Blaming the Victims of the 401(k) Crisis
As an author and speaker about 401(k)s and the retirement crisis, I often receive letters from readers who are relieved to find out that it wasn’t their fault that they came up short with these plans.
One reader wrote: “I read your book some months ago, and I felt so validated. Up until then, I didn’t really know what went wrong with my retirement plans and assumed that it was somehow my fault although I have always been a saver and had put in an extra $100/month to my 403(b) as long as I was a full-time employee. [403(b)s supplement 401(k), sharing the same stock market investing approach to retirement savings.]
“It meant a lot to me to know that my predicament was not just the result of poor planning on my part. When I run into former colleagues who also retired, I find that they are in the same boat. One has gone back to work full-time and another, a good bit older than me, is working two jobs.”
Another 401(k) retiree wrote of having felt guilty about having to get support from her adult children. She and her children had assumed that the blame was hers for coming up short and needing help.
The financial services industry, which profits handsomely from managing 401(k) and similar accounts, encourages victim self-blaming. What better way to deflect criticism from itself for running a rigged game?
The game rigging starts with the false claim that any responsible person can save enough through these accounts to finance a comfortable retirement.
There’s no agreement among retirement planners as to how much is needed from savings to maintain a preretirement standard of living after leaving work. A conservative estimate is 70 percent. That is, all sources of retirement income, including Social Security, should add up to at least 70 percent of what one was earning right before leaving work at the highest earning point of a career.

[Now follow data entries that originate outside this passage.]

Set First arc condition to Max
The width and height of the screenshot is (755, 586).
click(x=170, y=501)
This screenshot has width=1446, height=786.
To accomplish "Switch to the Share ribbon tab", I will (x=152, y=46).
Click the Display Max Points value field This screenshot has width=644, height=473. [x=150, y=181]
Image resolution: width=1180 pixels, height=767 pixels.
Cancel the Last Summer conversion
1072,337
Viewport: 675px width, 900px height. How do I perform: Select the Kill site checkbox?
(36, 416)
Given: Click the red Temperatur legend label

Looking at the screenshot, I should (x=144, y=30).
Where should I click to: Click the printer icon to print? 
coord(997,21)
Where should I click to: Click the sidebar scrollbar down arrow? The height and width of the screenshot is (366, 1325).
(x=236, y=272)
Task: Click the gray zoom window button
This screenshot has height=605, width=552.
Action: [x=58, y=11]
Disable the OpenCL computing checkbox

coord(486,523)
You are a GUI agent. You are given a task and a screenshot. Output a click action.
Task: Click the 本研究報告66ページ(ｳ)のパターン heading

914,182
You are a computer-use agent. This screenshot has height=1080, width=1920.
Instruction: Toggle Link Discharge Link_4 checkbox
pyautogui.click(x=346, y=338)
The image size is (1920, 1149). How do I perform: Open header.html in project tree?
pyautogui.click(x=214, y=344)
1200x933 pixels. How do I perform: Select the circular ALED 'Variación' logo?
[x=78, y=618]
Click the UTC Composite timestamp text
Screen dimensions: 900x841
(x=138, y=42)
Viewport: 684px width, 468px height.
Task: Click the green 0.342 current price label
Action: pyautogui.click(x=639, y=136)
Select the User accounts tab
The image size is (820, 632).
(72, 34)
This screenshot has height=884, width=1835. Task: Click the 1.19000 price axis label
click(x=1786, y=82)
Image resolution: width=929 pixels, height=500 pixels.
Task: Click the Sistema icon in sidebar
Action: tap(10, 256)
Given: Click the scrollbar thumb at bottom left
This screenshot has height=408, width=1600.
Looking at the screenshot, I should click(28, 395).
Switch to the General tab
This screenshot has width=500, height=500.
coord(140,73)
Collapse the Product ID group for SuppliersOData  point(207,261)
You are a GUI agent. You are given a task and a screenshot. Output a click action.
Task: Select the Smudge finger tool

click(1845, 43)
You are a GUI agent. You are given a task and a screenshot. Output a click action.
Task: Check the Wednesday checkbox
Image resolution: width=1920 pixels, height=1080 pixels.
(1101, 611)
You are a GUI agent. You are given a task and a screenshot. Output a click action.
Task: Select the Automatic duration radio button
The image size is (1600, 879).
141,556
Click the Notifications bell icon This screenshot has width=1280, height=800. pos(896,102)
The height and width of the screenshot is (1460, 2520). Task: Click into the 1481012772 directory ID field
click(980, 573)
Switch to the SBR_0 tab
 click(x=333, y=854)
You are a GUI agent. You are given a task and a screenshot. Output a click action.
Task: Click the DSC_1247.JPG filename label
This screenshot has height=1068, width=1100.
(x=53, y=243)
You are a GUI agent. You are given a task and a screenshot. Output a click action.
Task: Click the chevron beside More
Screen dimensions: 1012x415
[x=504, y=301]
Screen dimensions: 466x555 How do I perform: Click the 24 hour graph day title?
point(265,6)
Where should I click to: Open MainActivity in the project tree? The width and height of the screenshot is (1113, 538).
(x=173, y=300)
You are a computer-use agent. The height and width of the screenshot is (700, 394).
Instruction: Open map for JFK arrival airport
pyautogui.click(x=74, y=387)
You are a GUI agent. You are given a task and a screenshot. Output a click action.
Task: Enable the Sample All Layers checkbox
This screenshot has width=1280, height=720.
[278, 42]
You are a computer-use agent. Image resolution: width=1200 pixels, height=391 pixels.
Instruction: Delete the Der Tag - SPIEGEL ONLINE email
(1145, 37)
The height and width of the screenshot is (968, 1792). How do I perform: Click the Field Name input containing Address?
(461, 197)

How much would one have to regularly save through a 401(k) to meet that goal? Companies that manage 401(k)s provide various estimates ranging between 10 and 15 percent of income. But the average employer match is just 4 percent, indicating that most don’t save more than 8 percent.
But even those who save at 10, 15, or higher rates find that it is not enough.
I was in a plan for over 30 years with a combined employer-employee contribution of 13 percent. For a number of those years I put in an additional 16 percent for a total of 29 percent. That put my savings rate way above the average. That should have ensured a very comfortable retirement. In fact, at age 65 combined with projected Social Security income, I only had enough to replace 48 percent of my income.
I estimate that one would have to regularly save 25 to 30 percent for close to 40 years to meet the 70 percent replacement goal. How realistic is that for anyone with normal expenses of mortgage payments, college debt of their own and contributions for their children, etc.? Not very.
The unrealistic savings rate required is so high in large part because participants are contributing not only to their future retirement security but also to the profits of the companies that administer and receive the investments of the plans. Minimally, participants lose 20 percent of investment gains to often hidden administrative charges.
What are especially insidious about this rigged financial game are deceptive appeals to individual responsibility. These are built on the false claim that it is possible to save enough. If you don’t, it is strongly implied, it’s your own fault and no one will or should help you.
It is different with traditional pension plans and Social Security. Since they are held in common — not individually — by groups of employees, they engender an ethic of working together. When facing threats to their retirement security, these type of plan member are more likely than 401(k) members to resist together.
Detroit public employees pension plan members took a haircut as a result of the recent bankruptcy. But it was much less of a haircut than originally threatened because they resisted collectively through their unions and won a less bad result. At the same time that Detroit workers were fighting together to save their earned pension benefits, other workers were retiring and finding out that their 401(k)s were worth little. They were on their own with no one to help.
None of these 401(k) victims should compound the damage by blaming themselves. They should instead direct their ire at the system that puts them in this predicament.